Streaming data, it's both a sales pitch and a problem

Published by at

I've been saying for ages that streaming media to mobile devices isn't a great solution in the medium term - early adopters get great performance and then it (presumably) takes off and bandwidth/contention issues mean that noone gets served well. Leigh Geary, who often includes a healthy dose of common sense in his musings, has been writing up the issues around streaming music here, talking about both the possible impact on your cell package data cap and contention.

From Leigh's piece:

Two years ago I plugged my phone into my car stereo and streamed music through it. The results are here and we found that a normal 128kbps stream consumed around 1MB a minute. Sounds OK doesn’t it? But if you listen to an internet radio station in the same way as an FM radio station – let’s say as background music for a whole working day, the data consumption cranks up quite significantly.

This is a fairly extreme example, but let’s remember that a number of mobile networks offering “unlimited data”. Many have hit the “very small minority” of customers who use a large proportion of the bandwidth. For example, giffgaff have been known to stop people who stream data constantly, as it’s a constant “pull” on the network and the local mast. Streaming is a constant data connection which doesn’t break or stop like a standard download would, so it impacts people who are using the same mast. They’re getting less of a share of that bandwidth.

Perhaps the simplest way to explain it is to imagine a motorway. The motorway is the data pipe serving your local mast. If you request a webpage then a car goes up one side of the motorway and then comes back down the other side with your webpage. It’s quick and leaves the lanes free for others. An audio stream is slightly different. It’s like a line of trucks all sitting in lane one. They’re moving, albeit slowly, and they’re reducing capacity.

image

 

...I mentioned Spotify earlier and it’s worth a quick look at this too if you’re using it on your phone. I’ve dug out the details and the Spotify mobile “low bandwidth” option is actually 96kbps, which is 43.2MB every hour or 345.6MB if you leave it running for 8 hours a day. The Spotify mobile “High Quality” setting is actually 160kbps, so you’re looking at 72MB per hour or 576MB over 8 hours. If you switch up to the Spotify mobile “Extreme quality” setting then you’re pulling at 320kbps – that’s 144MB every hour, so you’re not even going to get 4 hours of music on a 512MB data package. Leave that running for 8 hours and it’ll consume 1.12GB.

To be honest, this situation is all a bit crap. Yes, crap. I said it.

This isn’t the way it should be. The internet now isn’t the way it should be either. This “internet” that you’re fed now is heavily controlled, monitored, filtered, managed and limited. We should be able to listen to as much of the music that we want. We should be able to watch all the streaming TV and video that we want, but the plain fact is that if we all start doing that, it’ll give the networks yet more problems, and they’ll either have to build bigger and better (as some have) or start twiddling knobs here and there to box us into the shape they want.

My emphasis, obviously.
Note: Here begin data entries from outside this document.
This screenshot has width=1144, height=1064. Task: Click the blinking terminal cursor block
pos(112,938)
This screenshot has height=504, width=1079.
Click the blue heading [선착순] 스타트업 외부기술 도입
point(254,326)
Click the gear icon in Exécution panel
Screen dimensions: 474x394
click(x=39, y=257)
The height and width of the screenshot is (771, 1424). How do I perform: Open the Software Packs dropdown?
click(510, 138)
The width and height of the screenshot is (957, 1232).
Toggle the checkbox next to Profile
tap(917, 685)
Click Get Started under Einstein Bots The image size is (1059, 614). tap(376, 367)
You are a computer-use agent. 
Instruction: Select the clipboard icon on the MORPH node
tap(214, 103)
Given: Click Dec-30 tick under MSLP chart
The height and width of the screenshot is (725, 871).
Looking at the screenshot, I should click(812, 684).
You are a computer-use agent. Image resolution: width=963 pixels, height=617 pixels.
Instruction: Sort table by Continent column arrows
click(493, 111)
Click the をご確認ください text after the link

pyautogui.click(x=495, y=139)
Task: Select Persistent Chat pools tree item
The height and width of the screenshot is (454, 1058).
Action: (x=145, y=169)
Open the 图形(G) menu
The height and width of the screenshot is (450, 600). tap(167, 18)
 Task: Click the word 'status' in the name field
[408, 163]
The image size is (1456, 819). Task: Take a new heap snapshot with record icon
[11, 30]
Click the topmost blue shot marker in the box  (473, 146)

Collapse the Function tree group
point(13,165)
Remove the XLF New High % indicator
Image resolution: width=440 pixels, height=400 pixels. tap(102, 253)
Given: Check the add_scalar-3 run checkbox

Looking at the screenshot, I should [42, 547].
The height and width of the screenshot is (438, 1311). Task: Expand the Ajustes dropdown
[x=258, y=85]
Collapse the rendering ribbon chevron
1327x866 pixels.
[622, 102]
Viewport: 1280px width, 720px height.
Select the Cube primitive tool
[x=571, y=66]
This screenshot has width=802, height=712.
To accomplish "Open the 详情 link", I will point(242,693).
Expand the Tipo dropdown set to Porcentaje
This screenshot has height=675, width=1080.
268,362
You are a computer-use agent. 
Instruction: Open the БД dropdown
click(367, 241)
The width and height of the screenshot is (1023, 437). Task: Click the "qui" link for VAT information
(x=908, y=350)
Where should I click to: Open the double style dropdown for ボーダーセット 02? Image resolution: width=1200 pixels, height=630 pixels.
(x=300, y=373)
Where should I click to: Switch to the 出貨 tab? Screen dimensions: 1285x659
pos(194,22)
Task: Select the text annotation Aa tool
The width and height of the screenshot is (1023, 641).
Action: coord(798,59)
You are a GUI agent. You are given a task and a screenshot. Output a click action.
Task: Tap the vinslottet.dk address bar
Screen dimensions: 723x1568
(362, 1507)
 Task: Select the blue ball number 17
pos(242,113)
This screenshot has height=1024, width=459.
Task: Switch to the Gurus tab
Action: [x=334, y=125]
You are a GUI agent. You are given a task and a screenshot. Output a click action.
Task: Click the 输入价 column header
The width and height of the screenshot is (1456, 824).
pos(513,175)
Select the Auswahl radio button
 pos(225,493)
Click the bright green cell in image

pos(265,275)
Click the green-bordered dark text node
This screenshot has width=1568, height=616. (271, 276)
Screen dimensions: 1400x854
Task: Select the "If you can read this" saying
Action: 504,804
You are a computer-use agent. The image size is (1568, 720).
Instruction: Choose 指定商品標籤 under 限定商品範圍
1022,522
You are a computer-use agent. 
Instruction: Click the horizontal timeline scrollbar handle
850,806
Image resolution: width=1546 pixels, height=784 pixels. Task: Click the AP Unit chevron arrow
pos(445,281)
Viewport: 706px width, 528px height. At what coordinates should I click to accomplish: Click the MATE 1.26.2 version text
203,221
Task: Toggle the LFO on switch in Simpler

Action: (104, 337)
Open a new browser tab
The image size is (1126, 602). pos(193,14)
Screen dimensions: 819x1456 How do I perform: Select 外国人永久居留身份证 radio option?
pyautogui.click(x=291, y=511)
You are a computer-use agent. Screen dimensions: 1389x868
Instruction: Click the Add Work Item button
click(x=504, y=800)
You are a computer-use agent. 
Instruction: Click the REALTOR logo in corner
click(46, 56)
Now, long term, network capacity will improve by another order of magnitude and maybe streaming TV for all will be quite possible in 2020. But there are problems today, in 2013.

I have a friend who, partly as a test, consumed 140GB of data in a month on his 3.5G set-up on his phone. Yes, very cool from a geek point of view, and insanely good value given that he was on an all-you-can-eat plan. But if even 1% of normal users started doing that then no one would get very far, at least with current network capacity.

Online music streaming is fun and cool and, of course, trendy. But, at least in 2013, I'd advise a mixed connectity set-up, with some locally stored music (all your favourites) on mass memory or memory card, with as much online media as you can cached (where possible) and with online music download settings set to 'low' (after all, if you're mobile then you probably won't be able to hear the difference between the various encoding bitrates).

Comments? How does your own music/video consumption on your phone play out? What fraction is local and what fraction is streamed?